Restored expression levels of TET1 decrease the proliferation and migration of renal carcinoma cells.

Abstract

Renal carcinoma is the most common type of kidney cancer in adults and is responsible for ~90–95% of the cases of kidney cancer. Ten-eleven translocation methylcytosine dioxygenase 1 (TET1) is a member of the TET family of enzymes, and is expressed at low levels in multiple malignancies. In the present study, a series of experiments were designed and performed to investigate whether the expression of TET1 is clinically correlated with clinical outcomes in renal carcinoma, and to examine the associations between TET1 expression level and the proliferation and migration in renal carcinoma cells. As a result, TET1 was observed to exhibit markedly low expression levels in 54 tumor tissue samples from 54 patients with renal carcinoma. Furthermore, statistical analysis revealed a clinical correlation between low expression levels of TET1 and the prognosis of patients with renal carcinoma.
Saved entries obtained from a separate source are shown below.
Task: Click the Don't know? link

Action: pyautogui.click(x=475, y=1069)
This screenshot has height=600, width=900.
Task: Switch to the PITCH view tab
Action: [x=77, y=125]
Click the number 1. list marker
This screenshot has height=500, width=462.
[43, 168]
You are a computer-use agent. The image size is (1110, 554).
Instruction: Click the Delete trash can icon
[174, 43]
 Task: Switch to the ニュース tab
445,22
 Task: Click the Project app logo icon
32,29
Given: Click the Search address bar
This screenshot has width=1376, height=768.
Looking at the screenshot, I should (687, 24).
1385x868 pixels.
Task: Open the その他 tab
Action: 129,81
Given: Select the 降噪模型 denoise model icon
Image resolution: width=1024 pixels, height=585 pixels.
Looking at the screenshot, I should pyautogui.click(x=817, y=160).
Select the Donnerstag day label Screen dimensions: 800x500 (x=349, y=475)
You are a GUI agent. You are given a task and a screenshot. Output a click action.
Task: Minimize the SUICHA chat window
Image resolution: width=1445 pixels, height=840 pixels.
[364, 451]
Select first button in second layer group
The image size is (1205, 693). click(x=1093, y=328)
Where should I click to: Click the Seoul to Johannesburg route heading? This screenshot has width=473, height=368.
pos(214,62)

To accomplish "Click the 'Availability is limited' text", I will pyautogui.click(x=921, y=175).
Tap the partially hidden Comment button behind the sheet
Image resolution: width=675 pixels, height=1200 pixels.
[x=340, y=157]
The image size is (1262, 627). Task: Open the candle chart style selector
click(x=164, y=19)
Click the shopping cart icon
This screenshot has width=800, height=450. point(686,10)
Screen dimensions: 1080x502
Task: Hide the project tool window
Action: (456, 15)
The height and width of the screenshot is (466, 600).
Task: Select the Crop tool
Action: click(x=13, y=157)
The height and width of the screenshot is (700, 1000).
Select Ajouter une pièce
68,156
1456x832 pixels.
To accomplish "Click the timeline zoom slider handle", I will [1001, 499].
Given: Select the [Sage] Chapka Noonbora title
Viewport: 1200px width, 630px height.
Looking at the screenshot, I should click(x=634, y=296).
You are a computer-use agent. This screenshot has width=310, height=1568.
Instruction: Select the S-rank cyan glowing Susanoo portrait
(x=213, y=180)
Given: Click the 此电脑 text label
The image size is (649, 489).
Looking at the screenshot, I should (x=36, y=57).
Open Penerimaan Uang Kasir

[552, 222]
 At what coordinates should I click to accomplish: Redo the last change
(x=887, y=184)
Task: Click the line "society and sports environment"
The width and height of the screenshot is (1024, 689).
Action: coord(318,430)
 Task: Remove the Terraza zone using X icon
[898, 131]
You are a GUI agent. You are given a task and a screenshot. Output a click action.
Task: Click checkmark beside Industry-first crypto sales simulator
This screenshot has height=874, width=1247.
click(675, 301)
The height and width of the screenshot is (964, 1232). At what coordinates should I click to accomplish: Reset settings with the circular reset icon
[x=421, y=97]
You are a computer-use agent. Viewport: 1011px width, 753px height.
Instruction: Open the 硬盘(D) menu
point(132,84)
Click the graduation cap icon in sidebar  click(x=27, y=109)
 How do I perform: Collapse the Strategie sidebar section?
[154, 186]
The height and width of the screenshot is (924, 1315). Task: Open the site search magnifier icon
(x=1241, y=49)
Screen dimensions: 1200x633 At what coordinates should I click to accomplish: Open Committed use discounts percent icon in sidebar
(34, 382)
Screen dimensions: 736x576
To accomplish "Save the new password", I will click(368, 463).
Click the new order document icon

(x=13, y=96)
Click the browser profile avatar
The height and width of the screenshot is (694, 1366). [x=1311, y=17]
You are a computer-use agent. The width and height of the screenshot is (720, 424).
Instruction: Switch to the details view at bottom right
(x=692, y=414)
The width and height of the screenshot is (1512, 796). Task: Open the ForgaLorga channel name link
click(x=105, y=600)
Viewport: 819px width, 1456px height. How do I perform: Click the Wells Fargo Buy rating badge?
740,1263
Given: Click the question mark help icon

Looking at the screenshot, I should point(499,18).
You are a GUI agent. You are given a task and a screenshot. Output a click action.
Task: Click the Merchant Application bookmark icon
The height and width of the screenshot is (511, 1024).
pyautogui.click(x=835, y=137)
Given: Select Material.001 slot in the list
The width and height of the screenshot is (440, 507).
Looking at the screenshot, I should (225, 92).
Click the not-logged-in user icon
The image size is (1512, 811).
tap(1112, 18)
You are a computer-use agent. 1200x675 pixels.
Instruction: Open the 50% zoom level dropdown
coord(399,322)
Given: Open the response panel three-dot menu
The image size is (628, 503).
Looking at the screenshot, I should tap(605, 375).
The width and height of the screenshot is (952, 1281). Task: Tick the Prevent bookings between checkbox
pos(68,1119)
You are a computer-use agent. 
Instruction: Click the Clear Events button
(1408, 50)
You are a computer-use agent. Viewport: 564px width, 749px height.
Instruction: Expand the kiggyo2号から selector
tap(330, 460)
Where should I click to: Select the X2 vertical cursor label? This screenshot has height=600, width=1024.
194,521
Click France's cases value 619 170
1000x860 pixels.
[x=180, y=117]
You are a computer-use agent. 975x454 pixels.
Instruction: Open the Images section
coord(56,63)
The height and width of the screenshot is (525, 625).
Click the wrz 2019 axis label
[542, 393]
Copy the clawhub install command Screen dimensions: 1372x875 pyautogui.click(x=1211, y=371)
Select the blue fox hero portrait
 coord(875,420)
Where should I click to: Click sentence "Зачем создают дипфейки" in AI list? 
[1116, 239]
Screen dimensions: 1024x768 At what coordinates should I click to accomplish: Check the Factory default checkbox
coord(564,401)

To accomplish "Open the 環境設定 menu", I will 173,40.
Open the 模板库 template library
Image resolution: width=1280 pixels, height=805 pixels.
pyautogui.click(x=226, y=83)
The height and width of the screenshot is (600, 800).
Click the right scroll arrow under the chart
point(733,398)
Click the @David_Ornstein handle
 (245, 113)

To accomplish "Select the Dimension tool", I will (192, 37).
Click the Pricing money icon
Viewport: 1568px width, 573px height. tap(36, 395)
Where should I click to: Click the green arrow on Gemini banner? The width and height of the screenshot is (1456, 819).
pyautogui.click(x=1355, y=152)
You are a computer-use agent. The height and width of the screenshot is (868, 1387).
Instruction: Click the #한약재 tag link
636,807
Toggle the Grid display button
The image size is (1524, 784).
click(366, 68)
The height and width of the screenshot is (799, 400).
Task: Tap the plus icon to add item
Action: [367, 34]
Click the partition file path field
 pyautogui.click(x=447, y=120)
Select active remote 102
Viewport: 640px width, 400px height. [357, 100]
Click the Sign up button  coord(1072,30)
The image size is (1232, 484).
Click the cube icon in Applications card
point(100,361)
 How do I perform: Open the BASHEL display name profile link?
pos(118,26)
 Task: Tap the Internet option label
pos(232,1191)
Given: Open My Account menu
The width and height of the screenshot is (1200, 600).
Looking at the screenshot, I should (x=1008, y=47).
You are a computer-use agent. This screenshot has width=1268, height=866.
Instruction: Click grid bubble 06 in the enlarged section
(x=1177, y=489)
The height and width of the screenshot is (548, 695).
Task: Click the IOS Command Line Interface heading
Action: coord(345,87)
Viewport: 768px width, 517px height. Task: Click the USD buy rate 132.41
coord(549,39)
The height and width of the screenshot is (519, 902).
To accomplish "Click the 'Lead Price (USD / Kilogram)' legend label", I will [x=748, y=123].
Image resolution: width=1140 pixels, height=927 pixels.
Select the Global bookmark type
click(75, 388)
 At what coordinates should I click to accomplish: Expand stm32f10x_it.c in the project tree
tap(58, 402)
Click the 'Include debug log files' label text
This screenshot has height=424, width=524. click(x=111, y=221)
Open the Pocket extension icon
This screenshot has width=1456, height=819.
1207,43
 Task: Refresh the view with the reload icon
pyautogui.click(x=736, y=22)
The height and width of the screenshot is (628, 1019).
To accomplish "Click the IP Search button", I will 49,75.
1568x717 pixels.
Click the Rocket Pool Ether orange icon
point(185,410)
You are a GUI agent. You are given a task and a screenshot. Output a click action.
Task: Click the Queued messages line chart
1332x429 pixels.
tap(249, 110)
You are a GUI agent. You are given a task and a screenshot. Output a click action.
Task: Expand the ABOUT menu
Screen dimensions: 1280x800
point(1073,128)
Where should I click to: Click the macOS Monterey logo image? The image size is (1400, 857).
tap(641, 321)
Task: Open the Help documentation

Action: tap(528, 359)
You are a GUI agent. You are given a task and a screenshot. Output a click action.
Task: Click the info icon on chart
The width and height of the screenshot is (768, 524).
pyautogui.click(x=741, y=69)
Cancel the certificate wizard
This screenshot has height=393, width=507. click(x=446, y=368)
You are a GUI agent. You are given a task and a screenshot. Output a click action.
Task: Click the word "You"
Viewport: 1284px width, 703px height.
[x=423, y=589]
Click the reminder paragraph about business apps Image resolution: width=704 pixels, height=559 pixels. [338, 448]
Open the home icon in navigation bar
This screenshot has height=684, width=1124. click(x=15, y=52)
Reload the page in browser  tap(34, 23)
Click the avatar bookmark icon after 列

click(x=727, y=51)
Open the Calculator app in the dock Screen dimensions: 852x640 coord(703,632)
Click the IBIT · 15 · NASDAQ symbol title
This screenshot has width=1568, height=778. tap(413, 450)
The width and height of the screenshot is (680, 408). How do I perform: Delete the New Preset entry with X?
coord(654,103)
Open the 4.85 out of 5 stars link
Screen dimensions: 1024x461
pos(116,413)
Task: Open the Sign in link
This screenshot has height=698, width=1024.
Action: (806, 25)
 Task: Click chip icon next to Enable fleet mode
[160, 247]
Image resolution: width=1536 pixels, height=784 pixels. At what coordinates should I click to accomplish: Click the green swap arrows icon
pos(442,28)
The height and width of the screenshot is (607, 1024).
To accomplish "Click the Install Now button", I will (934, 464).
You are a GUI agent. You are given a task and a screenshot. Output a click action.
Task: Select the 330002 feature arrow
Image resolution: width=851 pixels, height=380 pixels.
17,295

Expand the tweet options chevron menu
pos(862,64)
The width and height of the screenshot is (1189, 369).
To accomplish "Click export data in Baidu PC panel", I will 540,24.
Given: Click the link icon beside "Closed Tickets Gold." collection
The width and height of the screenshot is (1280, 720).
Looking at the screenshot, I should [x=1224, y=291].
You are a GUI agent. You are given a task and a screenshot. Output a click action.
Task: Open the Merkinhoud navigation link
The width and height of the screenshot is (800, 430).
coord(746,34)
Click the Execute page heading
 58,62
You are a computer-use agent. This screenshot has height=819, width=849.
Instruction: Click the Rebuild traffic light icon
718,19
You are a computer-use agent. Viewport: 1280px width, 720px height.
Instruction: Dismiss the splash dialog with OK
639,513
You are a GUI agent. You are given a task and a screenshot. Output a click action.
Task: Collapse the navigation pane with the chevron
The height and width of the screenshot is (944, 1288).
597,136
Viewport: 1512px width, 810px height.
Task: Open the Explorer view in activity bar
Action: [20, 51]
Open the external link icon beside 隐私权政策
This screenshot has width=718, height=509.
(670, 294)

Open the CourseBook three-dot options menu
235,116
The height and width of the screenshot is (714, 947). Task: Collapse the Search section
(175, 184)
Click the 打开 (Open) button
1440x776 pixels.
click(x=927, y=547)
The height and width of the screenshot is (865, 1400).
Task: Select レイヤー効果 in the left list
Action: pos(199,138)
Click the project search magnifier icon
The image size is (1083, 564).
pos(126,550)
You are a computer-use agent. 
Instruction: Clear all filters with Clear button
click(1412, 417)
When TET1 was overexpressed in renal carcinoma cells, the viability and invasive abilities of the cells were decreased, and the rate of apoptosis was increased. In conclusion, the results demonstrated that TET1 is involved in tumor inhibition in renal carcinoma by promoting cell apoptosis and inhibiting cell proliferation and invasion, which may be exploited as a novel therapeutic target in the treatment of renal carcinoma.